Study of Phenoxaborin Derivatives for Thermally Activated Delayed Fluorescence Emitters

Abstract

Novel thermally activated delayed fluorescence (TADF) materials including 10H-phenoxaborin (PXB) as an electron acceptor and carbazole derivatives [carbazole (Cz), 1-methyl-carbazole (1-m-Cz), and 3,6-bis(3,6-diphenylcarbazolyl) carbazole (BDPCC)] as electron donors (Cz-PXB, 1-m-Cz-PXB, and BDPCC-PXB) were designed and investigated theoretically for deep blue organic light-emitting diode (OLED). Using density functional theory (DFT) and time-dependent DFT calculations, we obtained the electron distribution of the highest occupied molecular orbital (HOMO) and the lowest unoccupied molecular orbital (LUMO) and the energy of the lowest singlet (S-1) and the lowest triplet (T-1) excited states. Values for the calculated energy difference between the S-1 state and the T-1 state (Delta E-ST) of 1-m-Cz-PXB (0.158 eV) and BDPCC-PXB (0.058 eV) were smaller than for Cz-PXB (0.265 eV).
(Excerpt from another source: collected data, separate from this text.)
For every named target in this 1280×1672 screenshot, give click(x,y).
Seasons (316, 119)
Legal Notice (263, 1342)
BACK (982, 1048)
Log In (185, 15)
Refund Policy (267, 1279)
Both materials had sufficiently small Delta E-ST values, which is favorable for a reverse intersystem crossing process (RISC) from the T-1 to the S-1 states. 1-m-Cz-PXB (0.1067) and BDPCC-PXB (0.0857) also have larger oscillator strengths (F) than reference material DMAC-PXB (0.0001). Our results showed that 1-m-Cz-PXB and BDPCC-PXB would have highly efficient TADF properties in terms of a small-enough energy difference (Delta E-ST) between the S-1 state and the T-1 state and a large F for the OLED.